Recorded information

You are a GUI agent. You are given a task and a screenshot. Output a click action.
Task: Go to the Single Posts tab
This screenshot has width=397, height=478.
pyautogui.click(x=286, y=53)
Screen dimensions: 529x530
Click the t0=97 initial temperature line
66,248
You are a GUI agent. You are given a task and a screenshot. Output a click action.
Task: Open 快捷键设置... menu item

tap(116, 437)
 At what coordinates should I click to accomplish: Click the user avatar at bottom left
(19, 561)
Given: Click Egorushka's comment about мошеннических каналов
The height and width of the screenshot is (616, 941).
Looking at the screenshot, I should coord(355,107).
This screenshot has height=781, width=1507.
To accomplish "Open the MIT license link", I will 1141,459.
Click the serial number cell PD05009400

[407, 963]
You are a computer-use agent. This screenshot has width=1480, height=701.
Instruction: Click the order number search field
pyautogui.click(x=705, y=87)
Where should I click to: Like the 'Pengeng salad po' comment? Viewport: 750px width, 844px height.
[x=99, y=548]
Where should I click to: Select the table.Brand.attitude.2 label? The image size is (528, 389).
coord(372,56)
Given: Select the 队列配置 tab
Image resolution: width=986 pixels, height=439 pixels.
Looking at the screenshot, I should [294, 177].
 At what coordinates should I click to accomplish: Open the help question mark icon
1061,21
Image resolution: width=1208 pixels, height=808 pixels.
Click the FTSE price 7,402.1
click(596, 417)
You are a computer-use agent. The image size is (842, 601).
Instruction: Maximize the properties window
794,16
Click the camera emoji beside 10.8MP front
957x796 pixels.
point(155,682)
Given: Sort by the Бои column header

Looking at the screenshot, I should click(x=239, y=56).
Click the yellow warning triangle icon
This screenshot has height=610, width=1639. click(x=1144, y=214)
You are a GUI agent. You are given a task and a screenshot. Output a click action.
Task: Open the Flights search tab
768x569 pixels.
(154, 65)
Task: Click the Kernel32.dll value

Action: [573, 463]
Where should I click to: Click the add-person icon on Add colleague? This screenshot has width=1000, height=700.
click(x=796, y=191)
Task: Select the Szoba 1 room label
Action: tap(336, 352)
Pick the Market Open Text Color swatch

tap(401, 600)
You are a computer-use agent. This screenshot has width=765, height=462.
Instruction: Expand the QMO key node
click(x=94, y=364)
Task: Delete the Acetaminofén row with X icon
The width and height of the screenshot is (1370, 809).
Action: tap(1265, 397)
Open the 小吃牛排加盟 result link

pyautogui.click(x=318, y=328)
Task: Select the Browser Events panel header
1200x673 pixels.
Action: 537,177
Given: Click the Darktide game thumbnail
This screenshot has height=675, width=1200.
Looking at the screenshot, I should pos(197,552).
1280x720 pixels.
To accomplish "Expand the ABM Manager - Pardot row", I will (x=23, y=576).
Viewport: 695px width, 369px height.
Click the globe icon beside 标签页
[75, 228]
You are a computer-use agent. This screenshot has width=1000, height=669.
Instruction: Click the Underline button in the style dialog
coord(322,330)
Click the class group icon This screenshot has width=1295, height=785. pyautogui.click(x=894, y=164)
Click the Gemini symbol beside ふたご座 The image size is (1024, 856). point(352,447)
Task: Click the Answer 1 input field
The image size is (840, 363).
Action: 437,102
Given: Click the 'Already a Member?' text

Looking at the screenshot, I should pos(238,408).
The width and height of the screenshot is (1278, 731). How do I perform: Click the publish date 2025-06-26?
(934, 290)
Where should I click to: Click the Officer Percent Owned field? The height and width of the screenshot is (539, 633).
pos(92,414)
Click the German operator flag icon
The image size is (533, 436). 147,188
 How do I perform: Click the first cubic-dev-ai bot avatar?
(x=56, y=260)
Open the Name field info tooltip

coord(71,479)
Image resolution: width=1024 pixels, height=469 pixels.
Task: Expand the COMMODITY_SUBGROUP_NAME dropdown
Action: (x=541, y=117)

The problem
Reproduce only the lines above spanning from the line containing "Click the t0=97 initial temperature line" through the line containing "has width=1480, height=701.", word for word.

Output below
Click the t0=97 initial temperature line
66,248
You are a GUI agent. You are given a task and a screenshot. Output a click action.
Task: Open 快捷键设置... menu item

tap(116, 437)
 At what coordinates should I click to accomplish: Click the user avatar at bottom left
(19, 561)
Given: Click Egorushka's comment about мошеннических каналов
The height and width of the screenshot is (616, 941).
Looking at the screenshot, I should coord(355,107).
This screenshot has height=781, width=1507.
To accomplish "Open the MIT license link", I will 1141,459.
Click the serial number cell PD05009400

[407, 963]
You are a computer-use agent. This screenshot has width=1480, height=701.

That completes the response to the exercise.